You can thus say that

`y/x = n/(0.5434 - n) = 52.48`

Solve this for `n` to get

`n = 28.52 - 52.48 * n`

`n * (52.48 + 1) = 28.52 implies n= 28.52/53.48 = 0.5333`

Therefore, you must add `0.5333` moles of hydroxide anions to the initial acetic acid solution.

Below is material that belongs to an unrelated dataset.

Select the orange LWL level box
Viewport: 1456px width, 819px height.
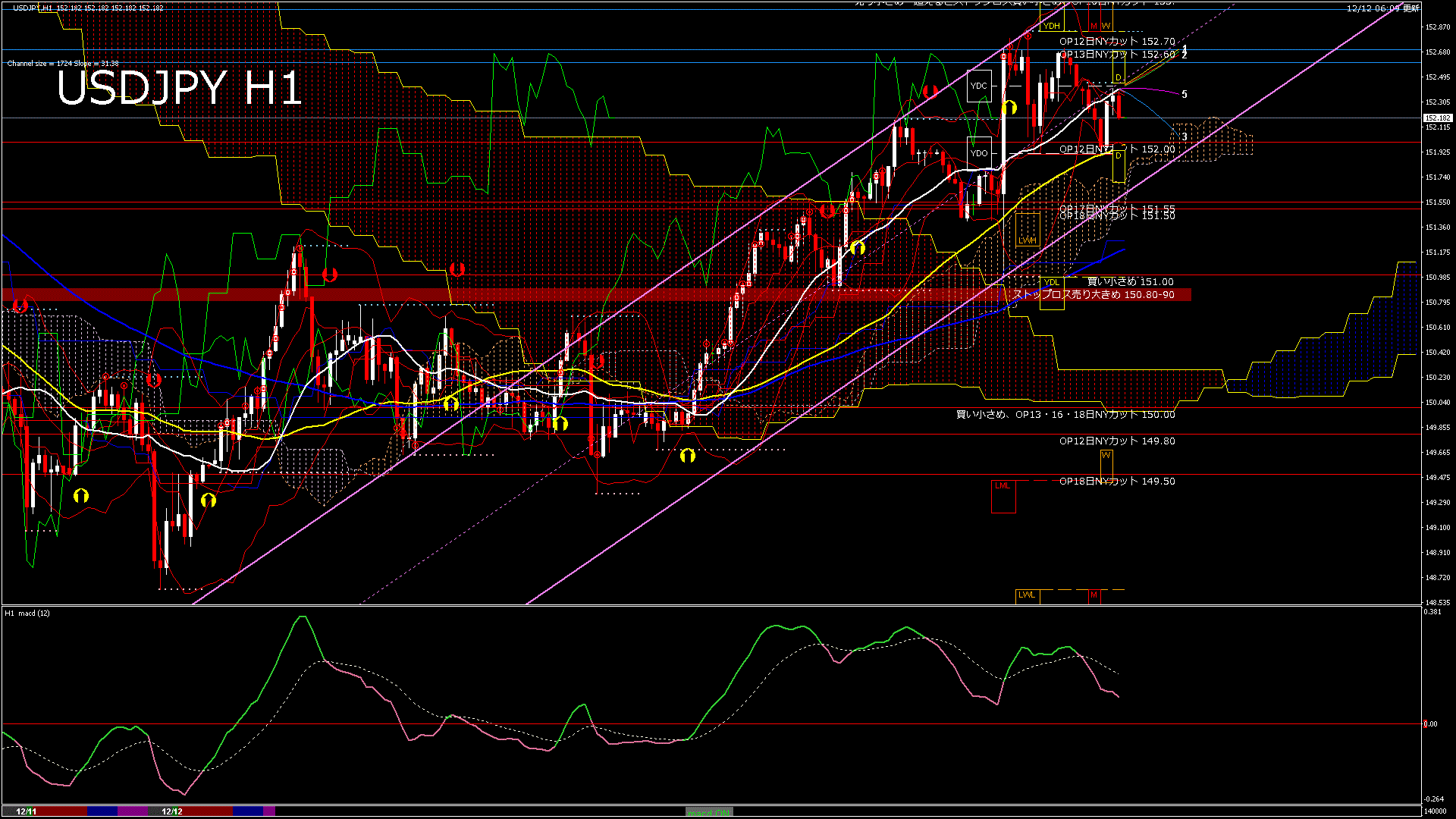1027,595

Use its molarity to figure out the volume that would contain this number of moles of potassium hydroxide

`0.5333 color(red)(cancel(color(black)("moles KOH"))) * "1 L solution"/(2.14 color(red)(cancel(color(black)("moles KOH")))) = "0.2492 L solution"`

Expressed in milliliters and rounded to three sig figs, the answer will be

`color(darkgreen)(ul(color(black)("volume KOH = 249 mL")))`

You can double-check the result by calculating the concentrations of the two species in the buffer

`["CH"_3"COOH"] = ((0.5434 - 0.5333)"moles")/((875 + 249) * 10^(-3)"L") = "0.008986 M"`

`["CH"_3"COO"^(-)] = "0.5333 moles"/((875 + 249) * 10^(-3)"L") = "0.4745 M"`

As you cans ee, the buffer does contain significantly more conjugate base than weak acid, just as we predicted by looking at the `"pH"` of the buffer and at the `"p"K_a` of the acid.

`6.48 = 4.76 + log ((0.4745 color(red)(cancel(color(black)("M"))))/(0.008986color(red)(cancel(color(black)("M")))))`

If we round the calculation, we will get

`6.48 = 4.76 + 1.72 " "color(darkgreen)(sqrt())`

or

`6.48 ~~ 4.76 + 1.7227 " " ->` close enough!